Ride Across Indiana: Light winds and flat roads

Sunny skies and light winds characterized my second day. I encountered few hills and only minor issues with the bike. All in all, it was a pleasant, if uneventful, day.

I began by riding an original alignment that begins in Dunreith, where I overnighted. Except for the occasional dog that barked at this stranger rolling by, this was the most peaceful time of my day.

Soon I reached Knightstown, which was surprisingly choked with traffic. There is construction on nearby I-70; perhaps some traffic bailed off onto the older highway. Beyond Knightstown the highway offered few hills but many typical Indiana scenes.

Greenfield isn’t too far down the road and I reached it at about noon, so I stopped on the courthouse square for lunch. Then I pressed on. Along the way I stopped a couple times to adjust some things on the bike for smooth operation.
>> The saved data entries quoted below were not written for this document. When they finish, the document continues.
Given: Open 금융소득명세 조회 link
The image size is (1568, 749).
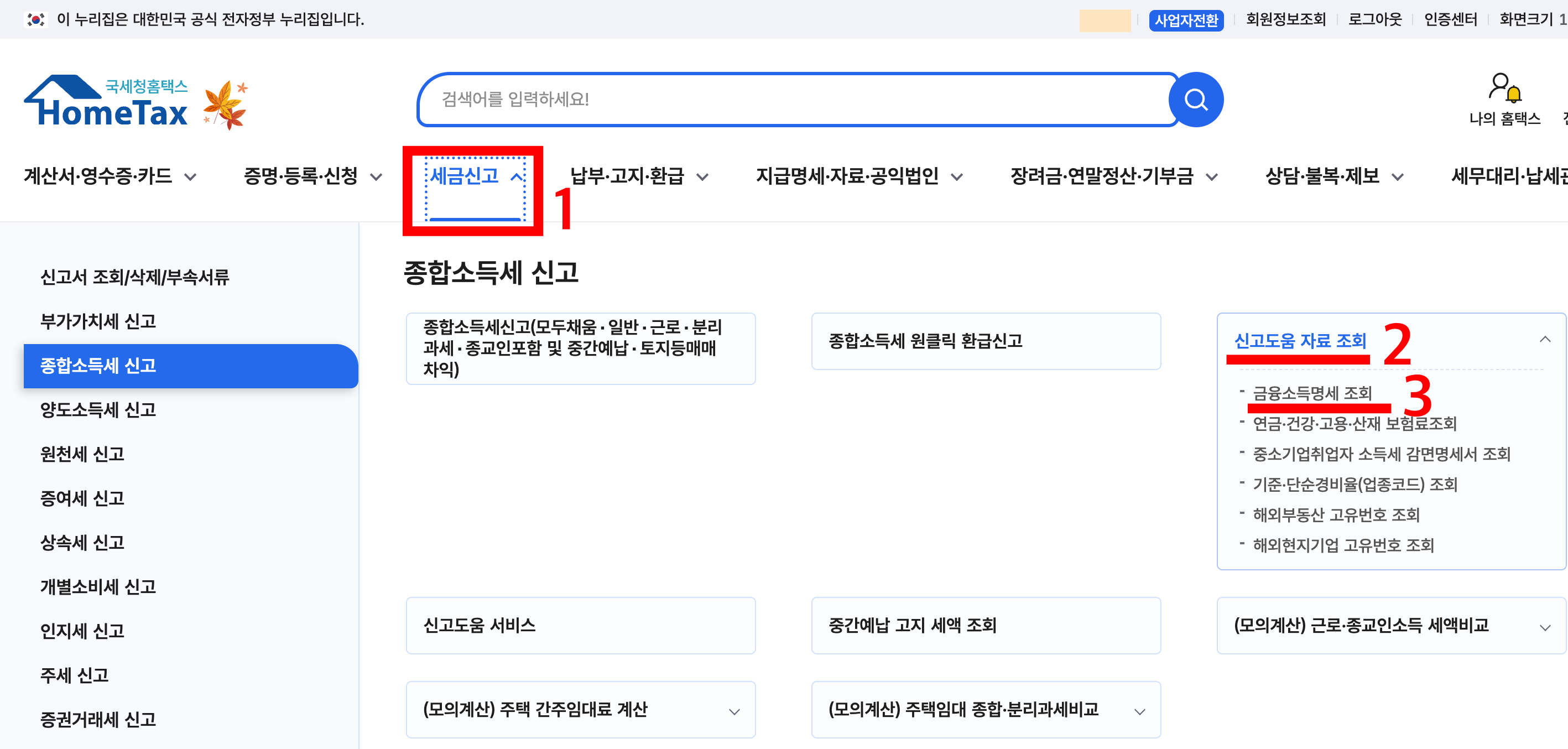Looking at the screenshot, I should (1312, 393).
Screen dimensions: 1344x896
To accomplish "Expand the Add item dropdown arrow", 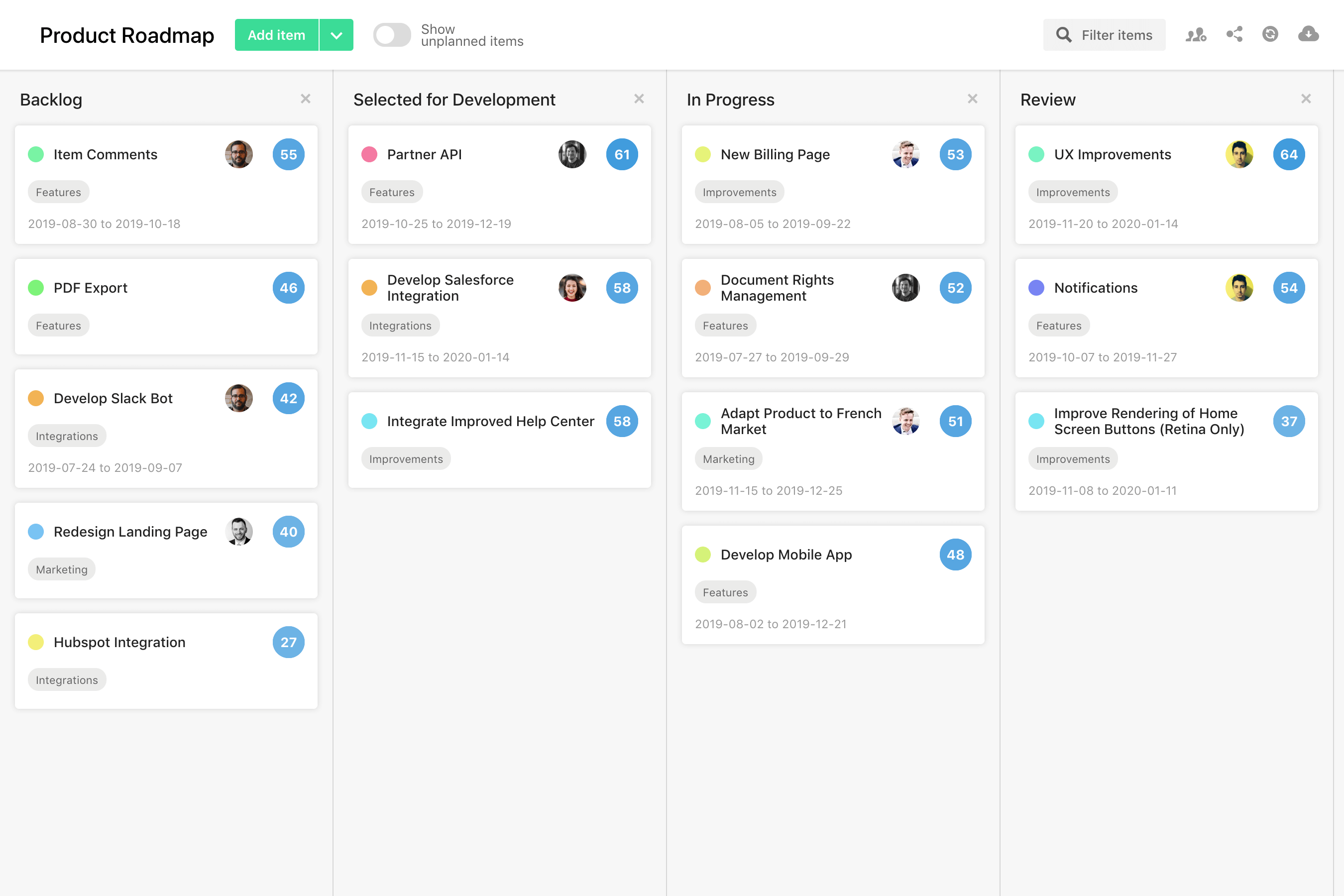I will [336, 35].
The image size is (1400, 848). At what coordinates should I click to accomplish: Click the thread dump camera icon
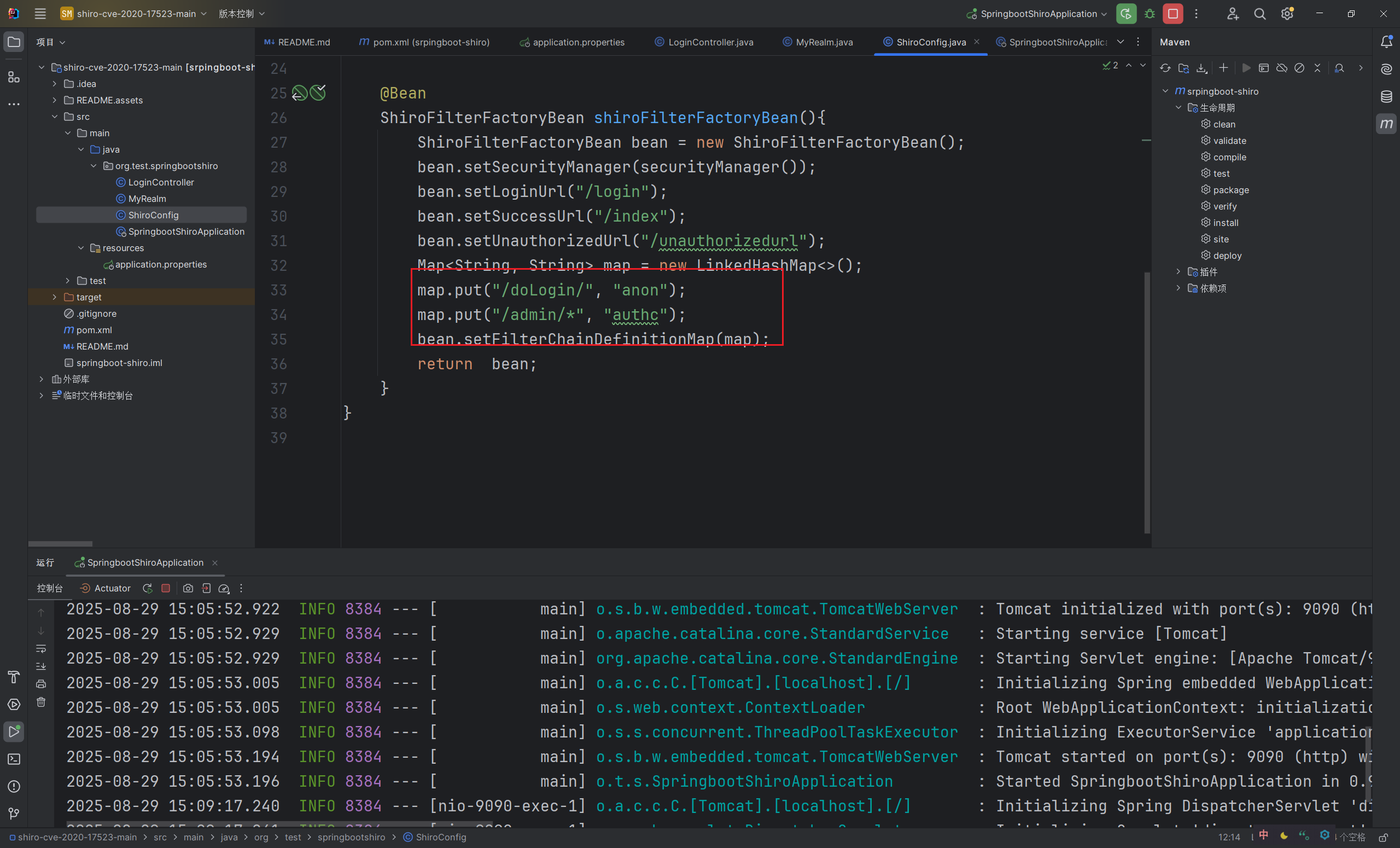188,588
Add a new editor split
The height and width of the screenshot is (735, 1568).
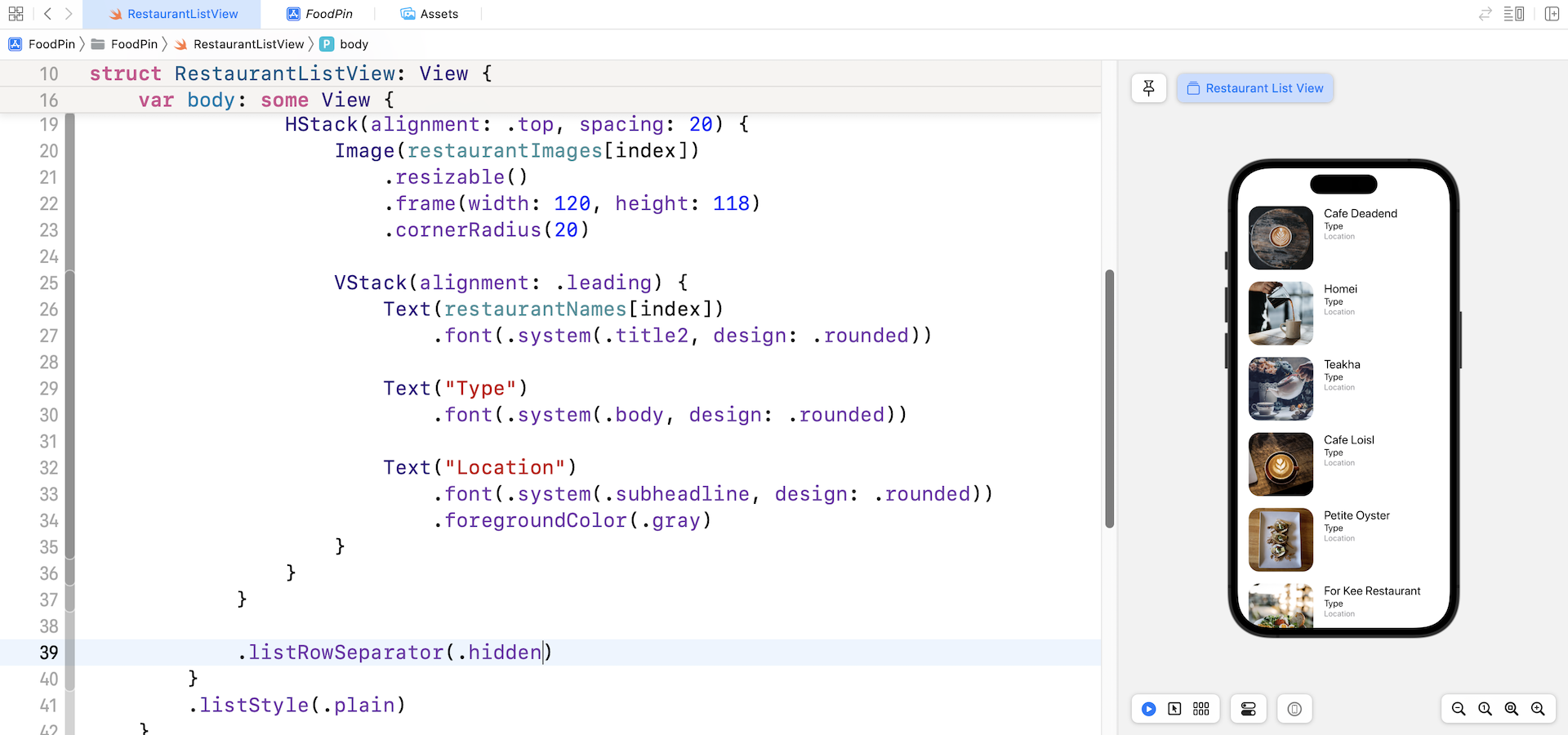(x=1551, y=14)
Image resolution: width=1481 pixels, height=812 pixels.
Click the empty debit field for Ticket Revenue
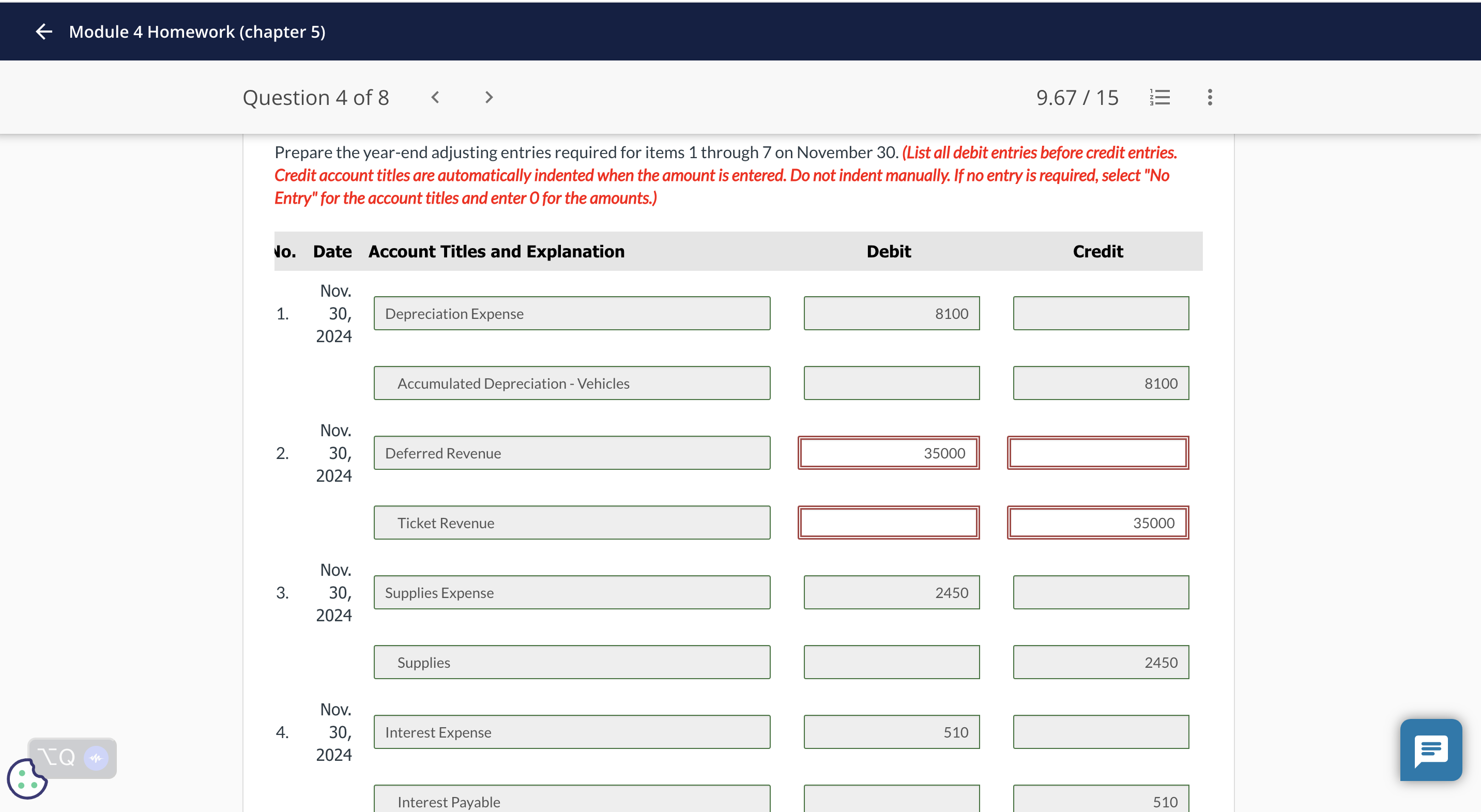888,523
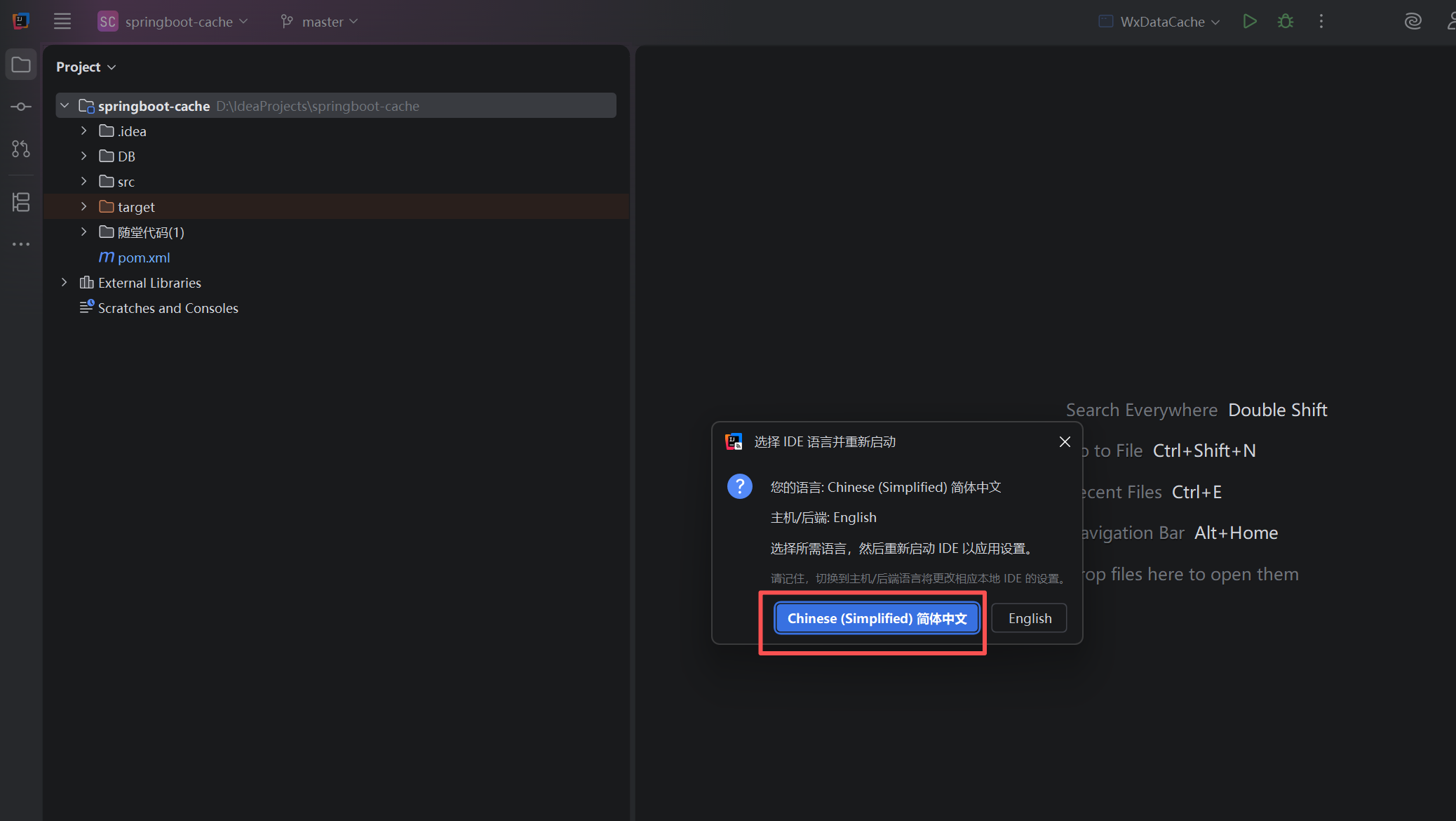Image resolution: width=1456 pixels, height=821 pixels.
Task: Open Pull Requests tool window icon
Action: 21,149
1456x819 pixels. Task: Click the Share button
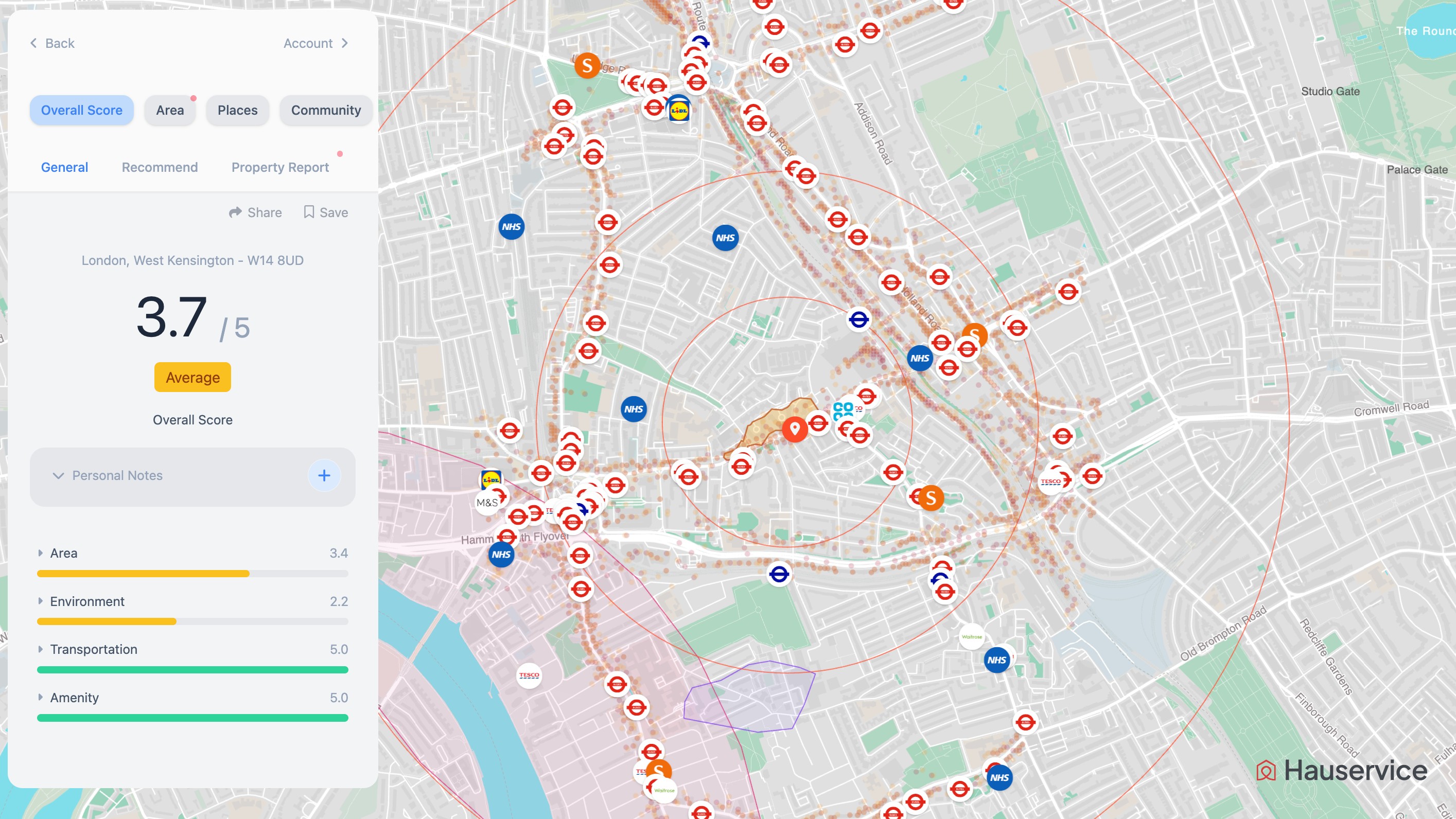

When I reached Cumberland, a small town on the border with Indianapolis, I took a detour. I wasn’t excited about heavy traffic amid scenery of strip malls, so I rode south a quarter mile or so to the Pennsy Trail, a rail trail on the bed of the former Pennsylvania Railroad. I rode it all the way to the Irvington neighborhood in Indianapolis, where I rode back up to the National Road and followed it all the way to my Airbnb Downtown. West of Irvington the neighborhood isn’t the greatest, so I didn’t stop for photos.